REQUIRED ACTION
Filter these entries down to the lines that hold the word "agent", and show each of them.

DATA UNDER STUDY
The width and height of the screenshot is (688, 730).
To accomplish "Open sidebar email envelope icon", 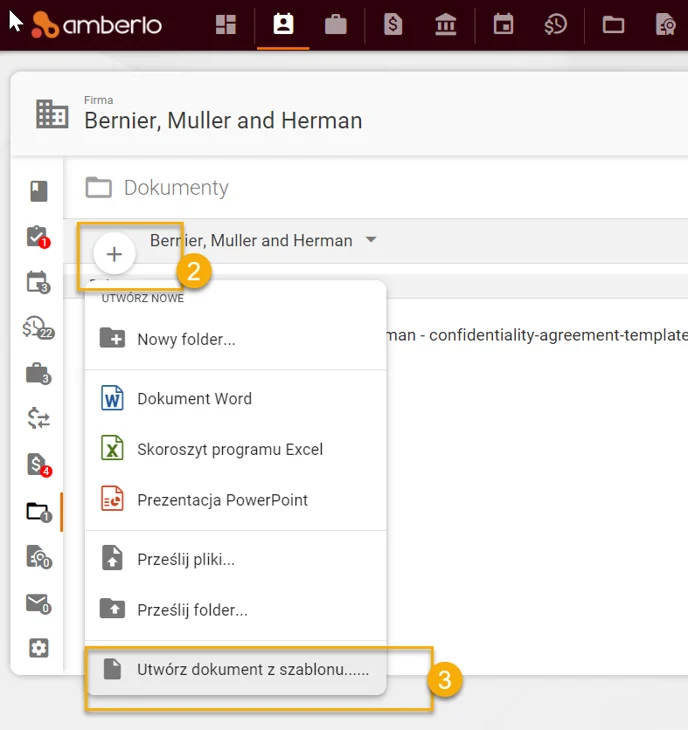I will click(38, 604).
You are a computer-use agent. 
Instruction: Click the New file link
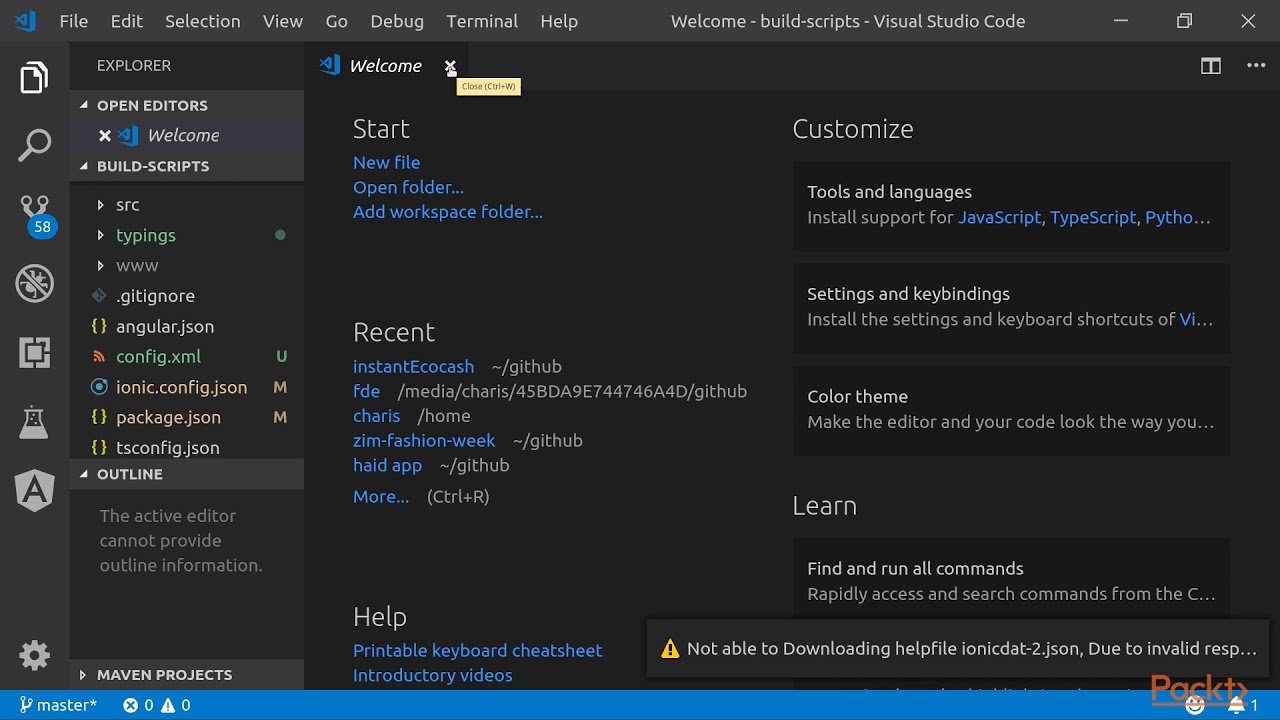[x=386, y=163]
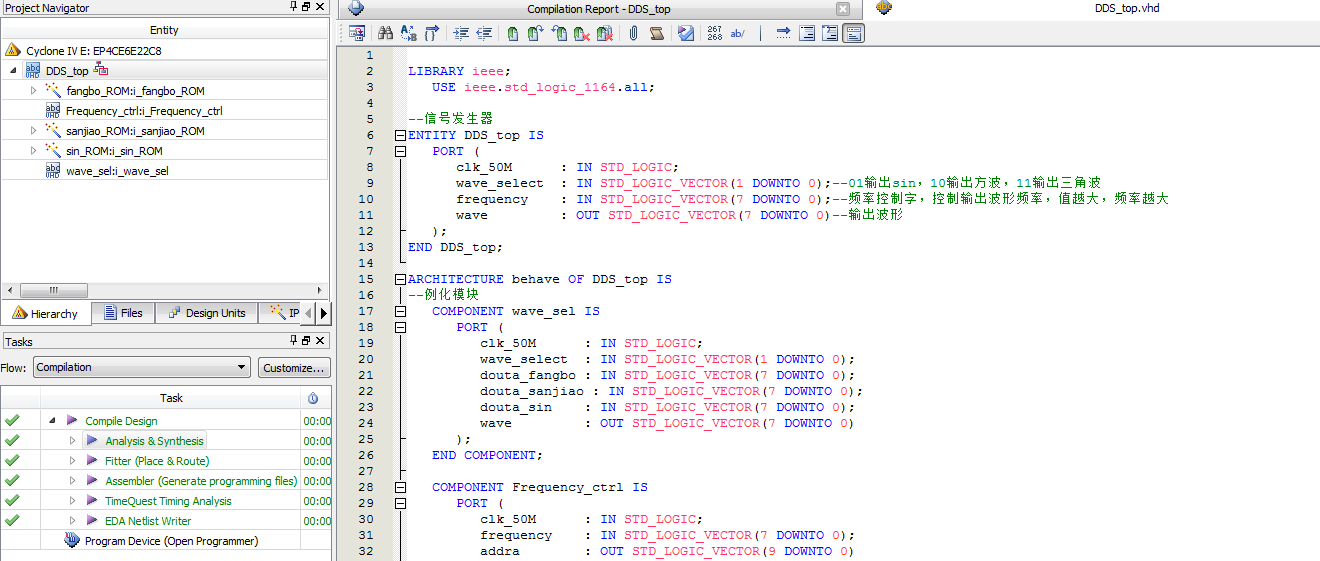Open the Flow dropdown showing Compilation

(x=141, y=367)
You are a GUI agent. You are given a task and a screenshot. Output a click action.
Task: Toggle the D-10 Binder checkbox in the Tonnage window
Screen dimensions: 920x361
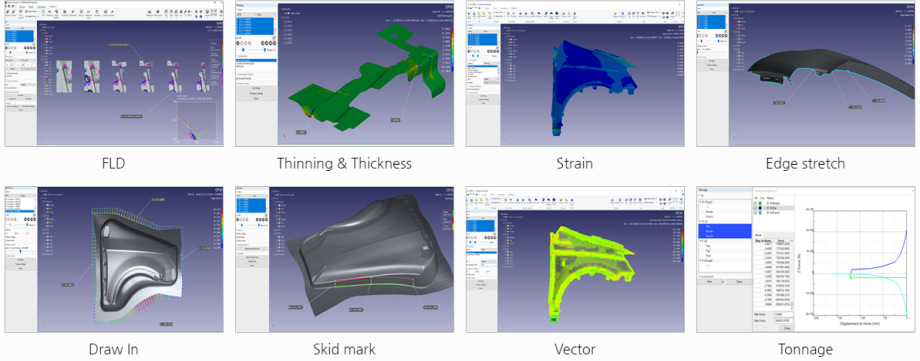pyautogui.click(x=755, y=203)
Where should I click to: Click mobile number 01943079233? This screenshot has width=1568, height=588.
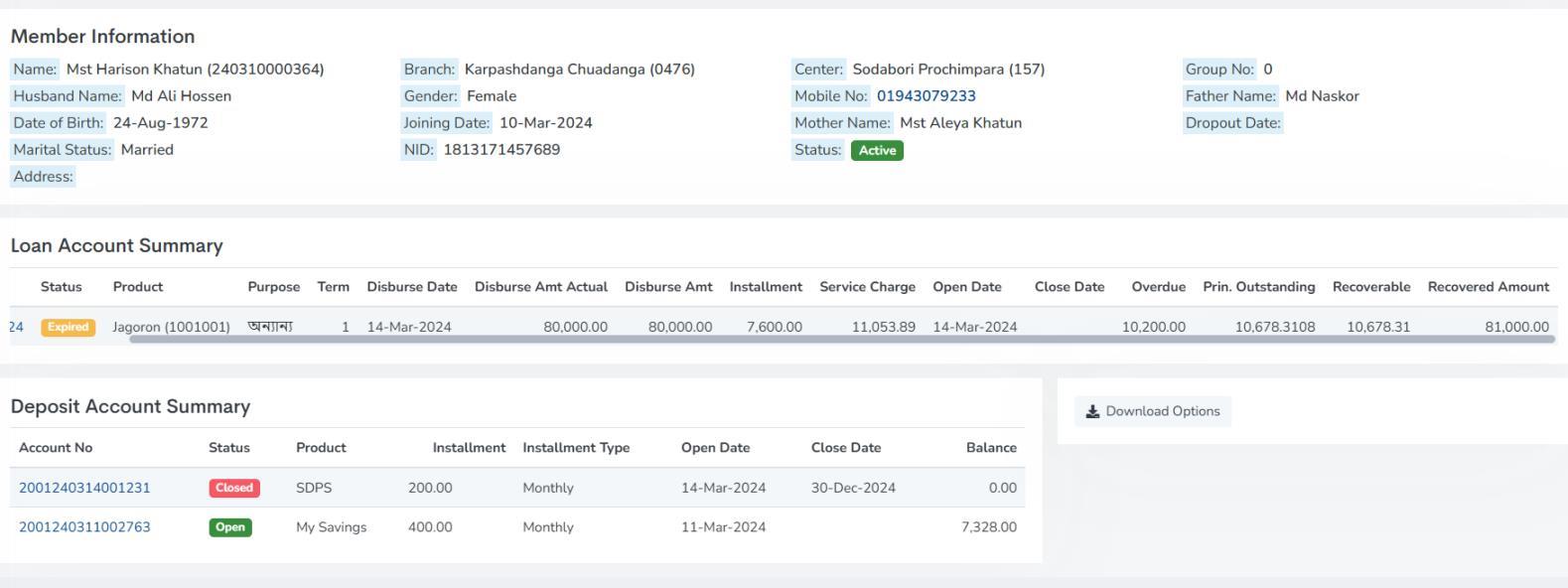926,96
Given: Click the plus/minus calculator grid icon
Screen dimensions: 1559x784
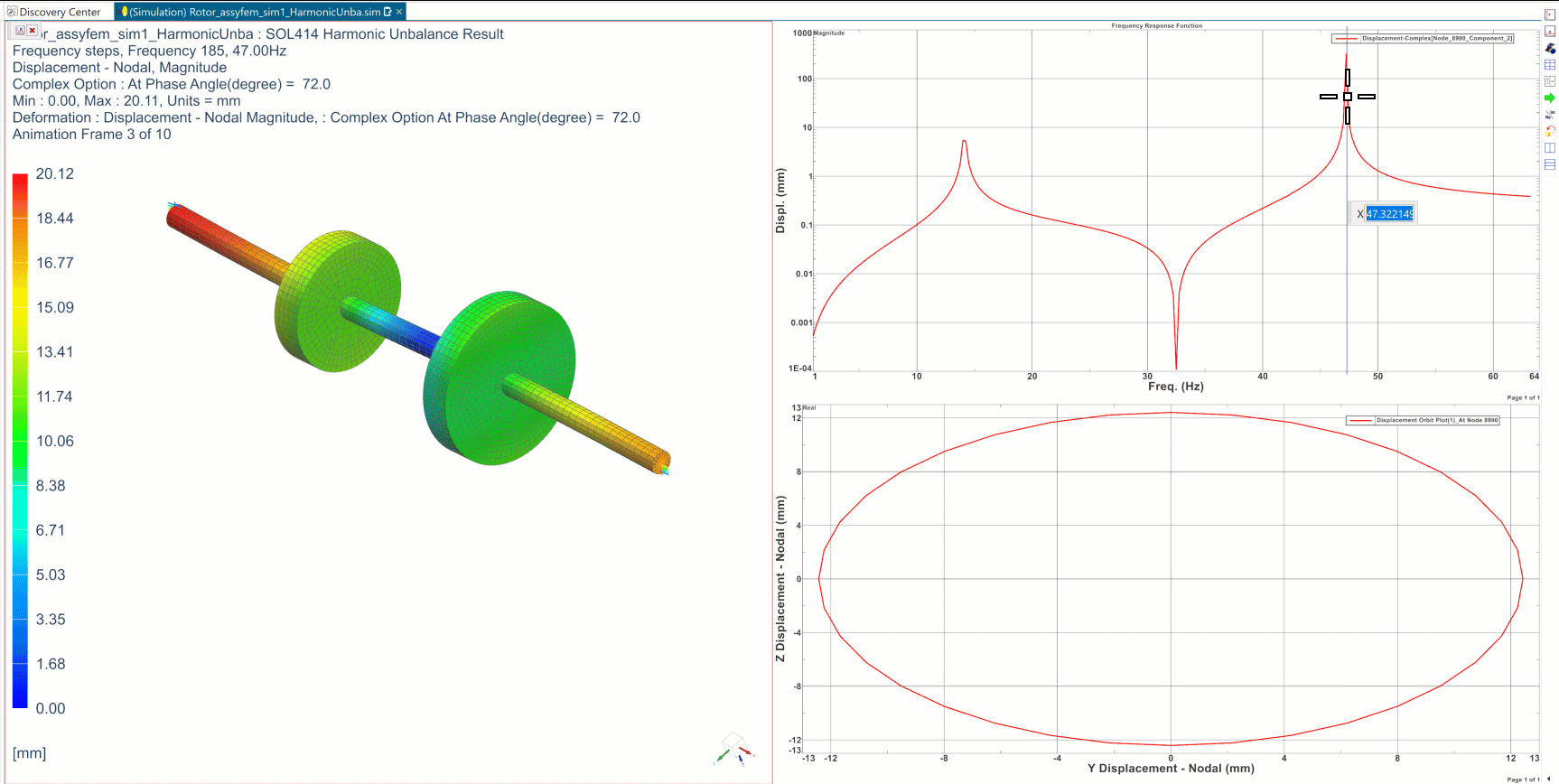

EXERCISE OUTPUT
You are a computer-use agent. 
You are a GUI agent. You are given a task and a screenshot. Output a click action.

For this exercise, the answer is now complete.